▶ _What is expected_: For the material below, output exactly the span from the line with "Task: Click the dark" to the line with "Task: Cut the", including both, and nothing besides.
[Records supplied Boundary: Start]
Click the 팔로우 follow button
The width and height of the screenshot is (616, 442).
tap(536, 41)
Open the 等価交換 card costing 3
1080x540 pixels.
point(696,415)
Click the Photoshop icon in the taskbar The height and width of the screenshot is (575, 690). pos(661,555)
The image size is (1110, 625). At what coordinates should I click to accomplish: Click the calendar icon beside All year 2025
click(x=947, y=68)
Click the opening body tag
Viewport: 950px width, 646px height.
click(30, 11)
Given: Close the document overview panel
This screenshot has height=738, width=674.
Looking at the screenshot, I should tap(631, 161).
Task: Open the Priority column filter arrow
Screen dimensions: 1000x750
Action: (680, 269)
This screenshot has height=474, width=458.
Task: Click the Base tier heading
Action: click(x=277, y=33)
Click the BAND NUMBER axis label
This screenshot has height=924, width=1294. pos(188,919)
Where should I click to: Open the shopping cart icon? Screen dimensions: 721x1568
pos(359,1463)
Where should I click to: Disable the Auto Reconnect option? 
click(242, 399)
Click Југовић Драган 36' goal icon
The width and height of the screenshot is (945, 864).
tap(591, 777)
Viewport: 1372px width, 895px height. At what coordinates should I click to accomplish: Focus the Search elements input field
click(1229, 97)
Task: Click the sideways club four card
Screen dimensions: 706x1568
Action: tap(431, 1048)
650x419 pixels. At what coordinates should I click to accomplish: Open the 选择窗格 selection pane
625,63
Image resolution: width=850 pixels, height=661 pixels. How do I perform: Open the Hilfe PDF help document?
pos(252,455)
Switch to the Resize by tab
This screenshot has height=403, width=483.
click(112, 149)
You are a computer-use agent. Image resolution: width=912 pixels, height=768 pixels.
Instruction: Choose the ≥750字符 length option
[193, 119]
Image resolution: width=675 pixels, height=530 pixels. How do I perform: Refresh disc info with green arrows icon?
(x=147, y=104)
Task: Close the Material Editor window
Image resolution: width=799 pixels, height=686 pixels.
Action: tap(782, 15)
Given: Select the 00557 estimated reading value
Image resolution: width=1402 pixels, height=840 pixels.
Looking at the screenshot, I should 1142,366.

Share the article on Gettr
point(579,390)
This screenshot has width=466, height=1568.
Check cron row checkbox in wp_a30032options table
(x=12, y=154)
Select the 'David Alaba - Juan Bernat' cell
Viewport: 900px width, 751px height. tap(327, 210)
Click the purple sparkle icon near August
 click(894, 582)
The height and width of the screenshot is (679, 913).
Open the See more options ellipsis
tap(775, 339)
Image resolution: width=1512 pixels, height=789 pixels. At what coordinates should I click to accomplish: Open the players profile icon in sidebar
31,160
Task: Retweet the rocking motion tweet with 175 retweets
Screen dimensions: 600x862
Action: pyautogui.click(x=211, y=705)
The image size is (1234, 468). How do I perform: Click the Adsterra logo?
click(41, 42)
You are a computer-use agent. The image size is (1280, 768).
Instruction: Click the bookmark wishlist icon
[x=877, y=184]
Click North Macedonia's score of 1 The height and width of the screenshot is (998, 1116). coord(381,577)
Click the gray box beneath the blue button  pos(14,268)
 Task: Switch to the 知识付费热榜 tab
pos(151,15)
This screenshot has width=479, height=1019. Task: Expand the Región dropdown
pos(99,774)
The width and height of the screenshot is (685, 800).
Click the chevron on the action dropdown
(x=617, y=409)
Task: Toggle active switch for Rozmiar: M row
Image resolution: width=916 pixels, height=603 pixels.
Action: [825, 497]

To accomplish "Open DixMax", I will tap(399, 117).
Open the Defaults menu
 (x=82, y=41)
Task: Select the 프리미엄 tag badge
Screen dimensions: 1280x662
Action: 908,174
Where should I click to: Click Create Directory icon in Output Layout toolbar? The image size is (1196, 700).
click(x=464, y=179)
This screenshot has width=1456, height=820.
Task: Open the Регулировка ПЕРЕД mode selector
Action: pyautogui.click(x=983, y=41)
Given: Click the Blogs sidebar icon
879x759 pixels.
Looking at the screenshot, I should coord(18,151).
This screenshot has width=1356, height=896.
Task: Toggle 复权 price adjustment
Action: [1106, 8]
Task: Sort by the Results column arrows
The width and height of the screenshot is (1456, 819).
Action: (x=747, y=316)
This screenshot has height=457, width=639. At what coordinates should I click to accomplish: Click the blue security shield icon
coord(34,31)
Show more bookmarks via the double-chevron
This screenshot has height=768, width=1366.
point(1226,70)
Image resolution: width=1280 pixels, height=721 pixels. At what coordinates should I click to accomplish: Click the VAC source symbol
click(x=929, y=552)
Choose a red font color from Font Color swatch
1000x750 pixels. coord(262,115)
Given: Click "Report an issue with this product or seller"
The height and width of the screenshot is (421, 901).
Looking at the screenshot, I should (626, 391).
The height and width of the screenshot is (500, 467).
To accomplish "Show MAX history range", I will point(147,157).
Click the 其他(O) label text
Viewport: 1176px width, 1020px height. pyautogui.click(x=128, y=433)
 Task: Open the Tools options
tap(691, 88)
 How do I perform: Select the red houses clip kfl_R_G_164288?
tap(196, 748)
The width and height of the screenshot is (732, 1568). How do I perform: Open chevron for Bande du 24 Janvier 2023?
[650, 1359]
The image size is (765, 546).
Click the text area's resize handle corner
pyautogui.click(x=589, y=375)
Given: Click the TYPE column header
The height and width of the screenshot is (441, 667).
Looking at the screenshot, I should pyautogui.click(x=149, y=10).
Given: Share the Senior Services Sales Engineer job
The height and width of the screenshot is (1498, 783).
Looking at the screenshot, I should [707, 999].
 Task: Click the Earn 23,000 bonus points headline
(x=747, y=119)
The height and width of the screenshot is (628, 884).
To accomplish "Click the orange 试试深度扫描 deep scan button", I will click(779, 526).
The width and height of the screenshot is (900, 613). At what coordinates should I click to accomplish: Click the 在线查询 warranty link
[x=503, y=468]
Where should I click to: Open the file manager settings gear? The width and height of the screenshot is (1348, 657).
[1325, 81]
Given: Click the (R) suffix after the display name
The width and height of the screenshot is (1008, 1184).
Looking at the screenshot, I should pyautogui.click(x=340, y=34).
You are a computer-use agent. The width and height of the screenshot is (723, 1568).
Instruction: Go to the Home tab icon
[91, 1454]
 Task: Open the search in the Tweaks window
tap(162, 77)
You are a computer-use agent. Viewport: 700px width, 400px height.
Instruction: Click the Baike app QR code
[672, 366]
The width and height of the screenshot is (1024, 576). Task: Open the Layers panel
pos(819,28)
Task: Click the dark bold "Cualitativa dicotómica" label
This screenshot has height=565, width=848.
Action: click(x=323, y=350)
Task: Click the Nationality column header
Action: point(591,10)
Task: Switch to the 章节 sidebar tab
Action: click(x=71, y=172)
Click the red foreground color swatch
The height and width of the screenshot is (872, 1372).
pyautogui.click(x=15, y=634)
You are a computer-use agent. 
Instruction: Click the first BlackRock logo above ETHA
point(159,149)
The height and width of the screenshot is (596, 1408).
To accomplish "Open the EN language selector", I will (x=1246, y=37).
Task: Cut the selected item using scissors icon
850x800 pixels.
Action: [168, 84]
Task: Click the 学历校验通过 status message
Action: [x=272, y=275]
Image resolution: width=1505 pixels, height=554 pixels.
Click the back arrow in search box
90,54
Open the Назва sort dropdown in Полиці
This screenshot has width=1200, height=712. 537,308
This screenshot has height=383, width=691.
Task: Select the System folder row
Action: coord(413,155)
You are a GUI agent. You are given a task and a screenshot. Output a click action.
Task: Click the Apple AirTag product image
[Records supplied Boundary: End]
▶ _Solution to this exercise_:
Task: Click the dark bold "Cualitativa dicotómica" label
This screenshot has height=565, width=848.
Action: click(x=323, y=350)
Task: Click the Nationality column header
Action: point(591,10)
Task: Switch to the 章节 sidebar tab
Action: click(x=71, y=172)
Click the red foreground color swatch
The height and width of the screenshot is (872, 1372).
pyautogui.click(x=15, y=634)
You are a computer-use agent. 
Instruction: Click the first BlackRock logo above ETHA
point(159,149)
The height and width of the screenshot is (596, 1408).
To accomplish "Open the EN language selector", I will (x=1246, y=37).
Task: Cut the selected item using scissors icon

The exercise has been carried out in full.